A new fluorescent quantitative polymerase chain reaction technique.

To perform real-time detection of specific genes, a new complex probe has been designed and synthesized. Based on fluorescence resonance energy transfer (FRET), this complex probe is composed of a long-fluorescent reporter probe and a short-quenching probe. The 5' end of the fluorescent probe is connected to a fluorescein molecule, and its 3' end is linked to an extending blocking molecule. The 3' end of the quenching probe is connected to a quenching molecule-p-methyl red (Dabcyl). The quenching probe is complementary to the 5' end of the fluorescent probe. When there is no template, the two probes combine to form a complex probe and therefore no fluorescence is produced; when there are templates, the fluorescent probe hybridizes with the templates first, and the fluorescence is not quenched. The fluorescence intensity produced is in direct proportion to the template quantity. In accordance with the principles of reaction of the complex probe, we have studied the probe's FRET nature and the factors that affect it, including the quenching probe and amplified fragment length, the proper proportion of the fluorescent probe to the quenching probe, and the magnesium ion concentration. Experimental results showed that the quenching probe and its amplified fragment length had an obvious impact on the function of the complex probe. The quenching probe used in the present experiment is up to 21 nucleotides long, with an amplified fragment of 127bp.

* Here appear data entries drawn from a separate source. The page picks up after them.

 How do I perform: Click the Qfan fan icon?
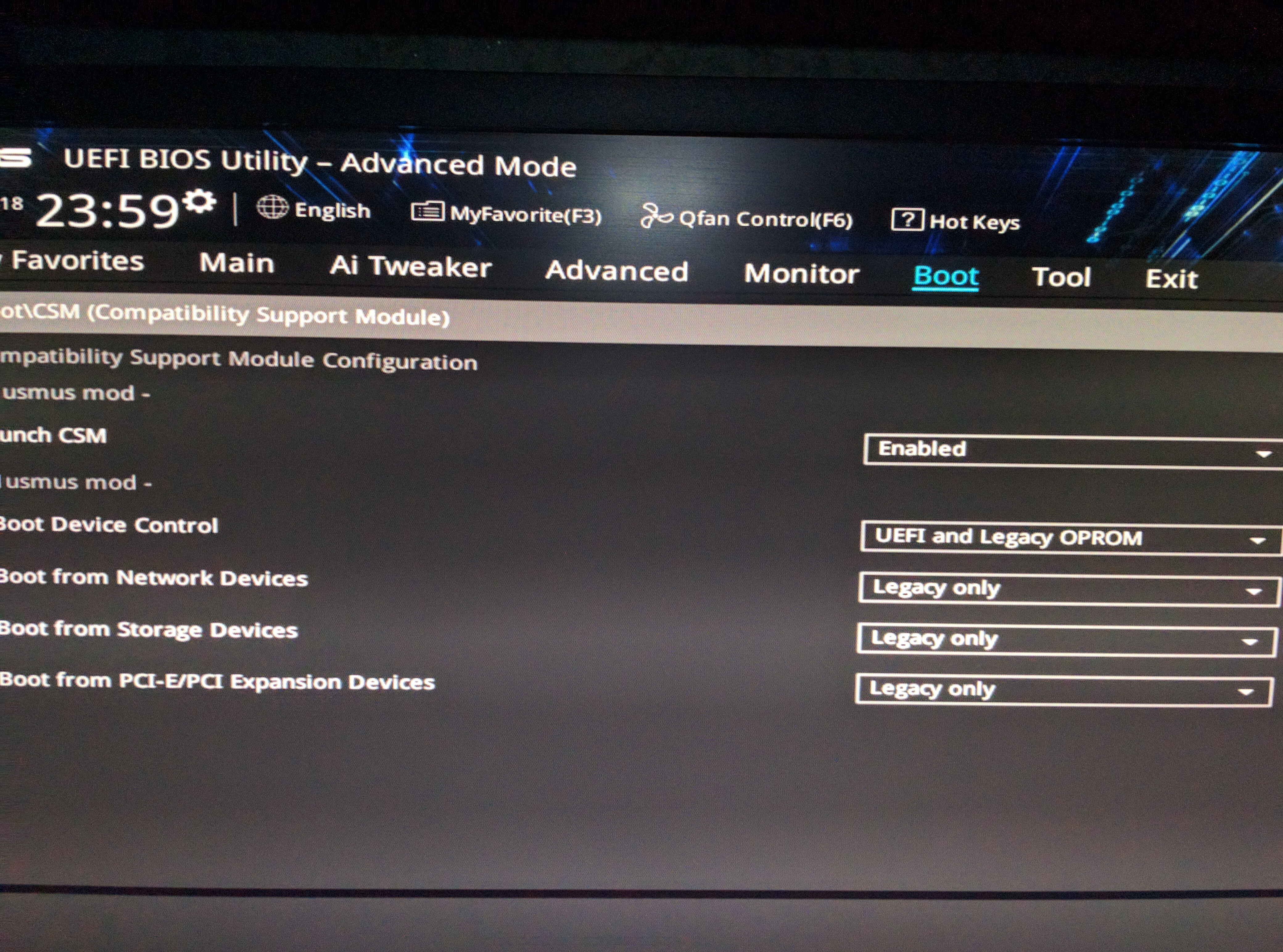click(x=656, y=216)
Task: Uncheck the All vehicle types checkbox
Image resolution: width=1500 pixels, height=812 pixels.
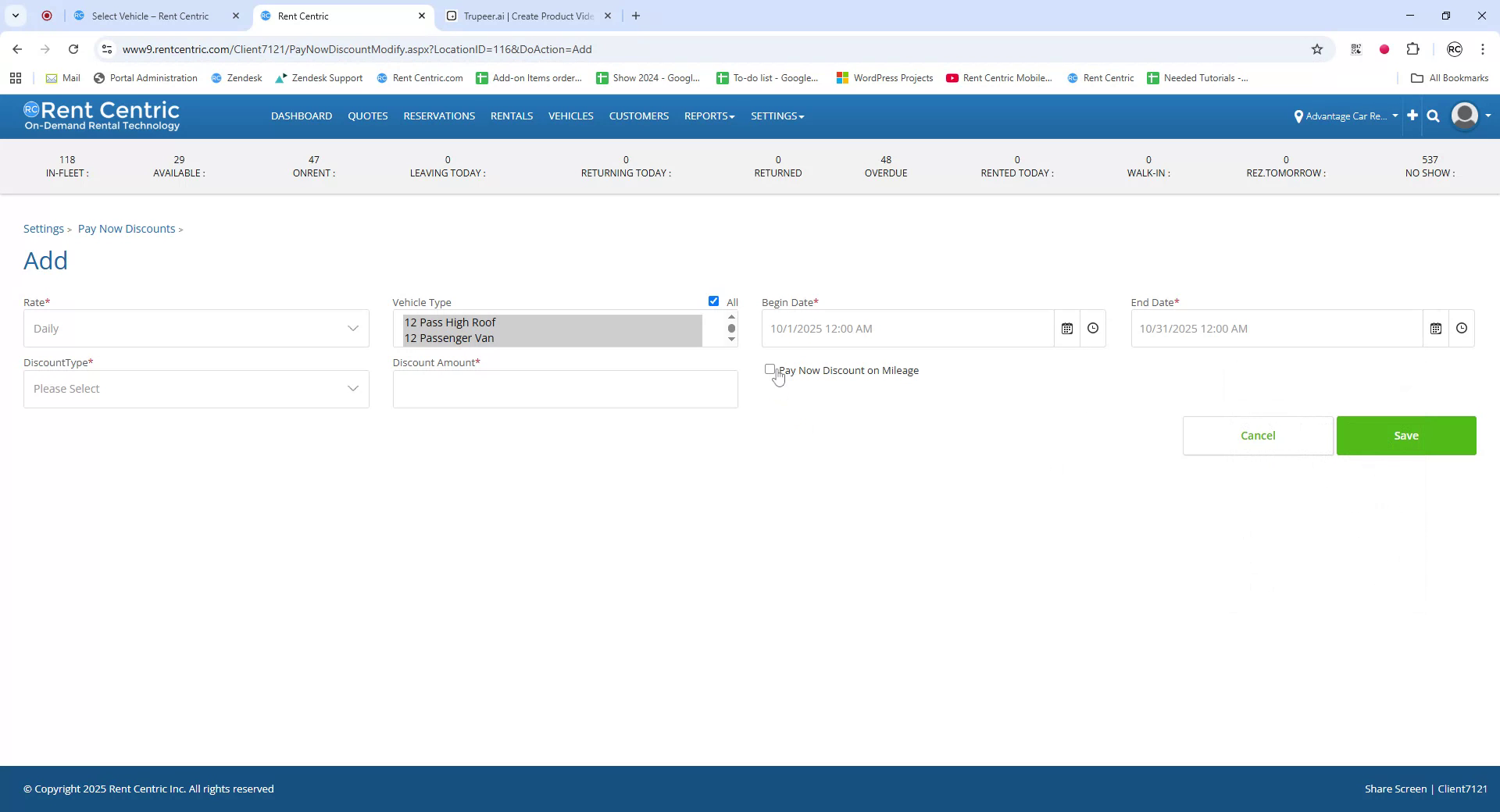Action: [x=713, y=301]
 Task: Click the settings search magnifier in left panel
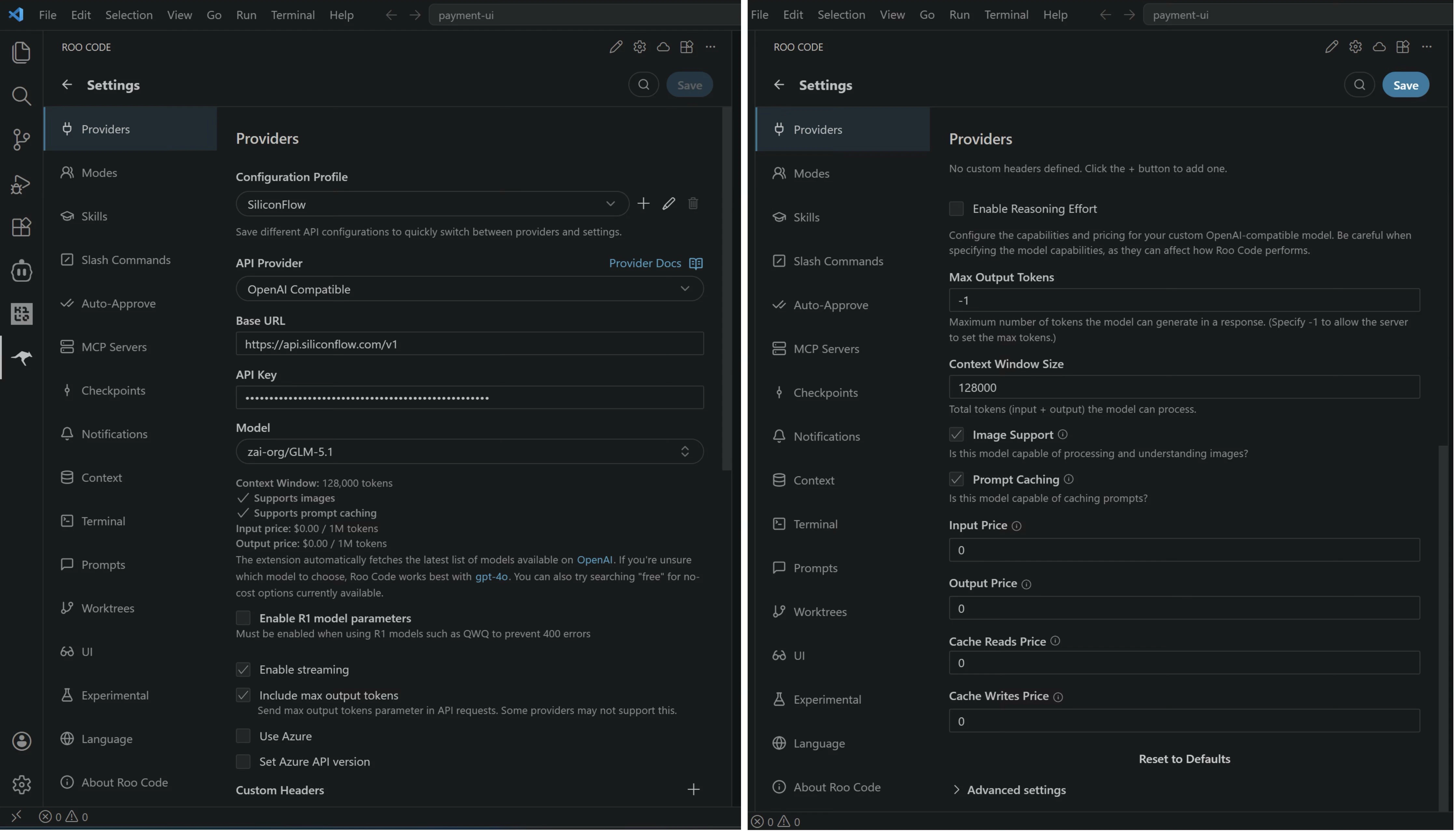click(643, 85)
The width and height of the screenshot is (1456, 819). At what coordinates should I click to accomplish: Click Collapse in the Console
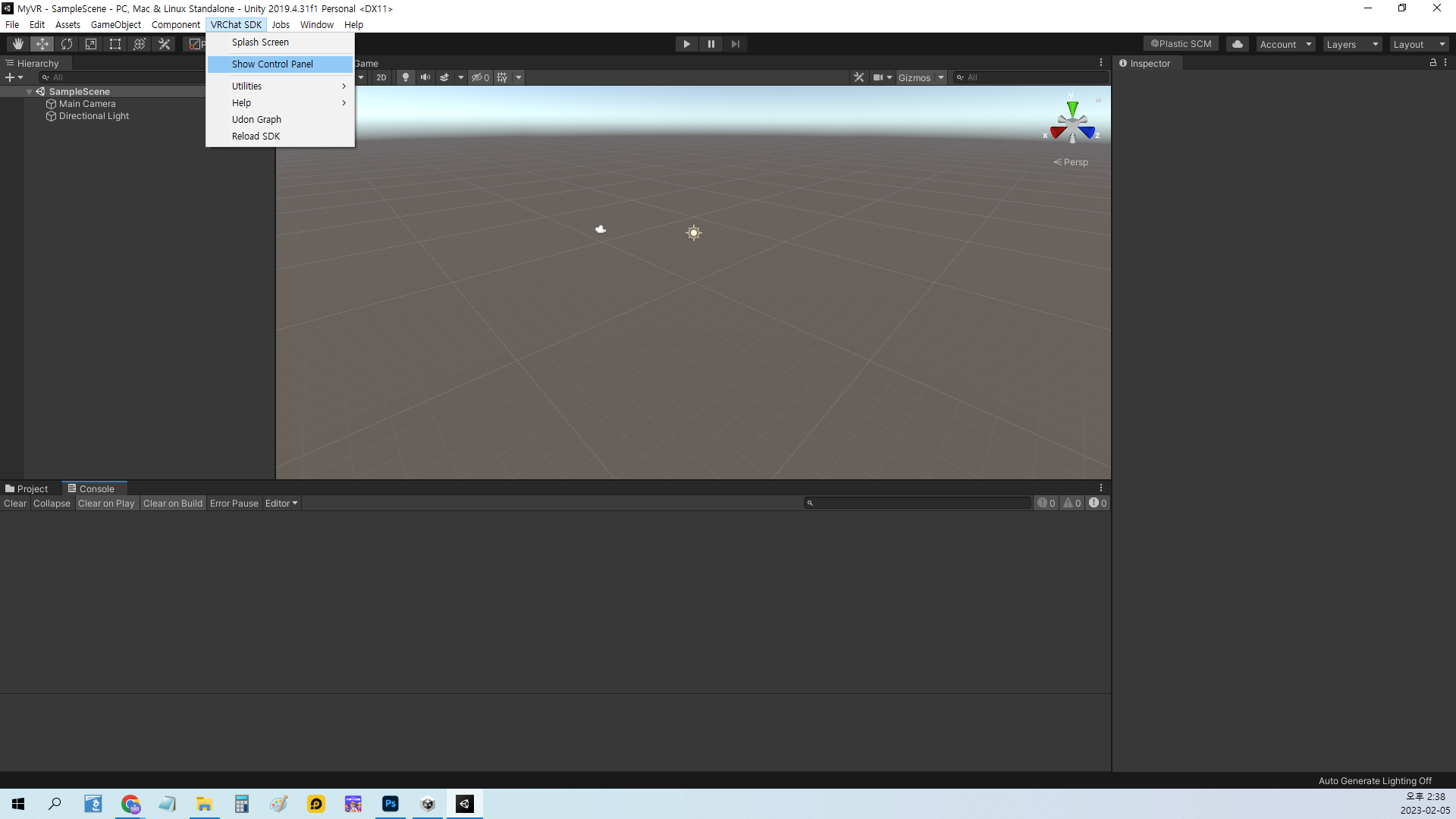[x=52, y=504]
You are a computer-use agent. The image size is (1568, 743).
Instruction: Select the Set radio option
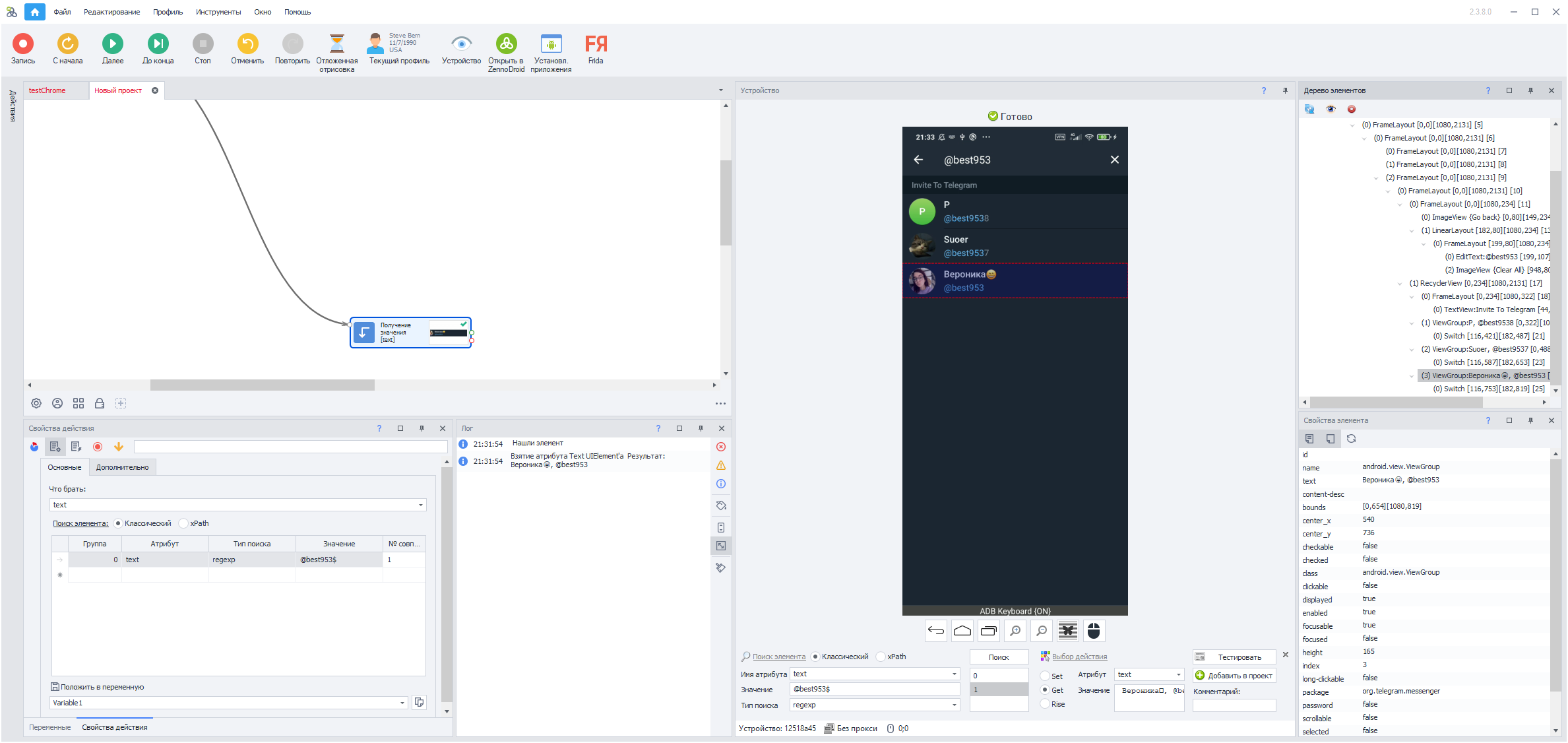(1045, 676)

The most preferable reaction system is obtained when the proportion of the fluorescent probe to the quenching probe is 1:1, and the concentration of magnesium ions is 3mmol/L. The complex probe is easy to synthesize. The quenching is thorough with good accuracy and specificity. The sensitivity reaches 10(2) copies with a very large dynamic quantitation range. Accurate quantitation can be achieved with samples detected within 10(2)-10(9) copies. The complex probe method can be used to detect virus infection levels, transgenic copy quantities, single nucleotide polymorphisms, etc.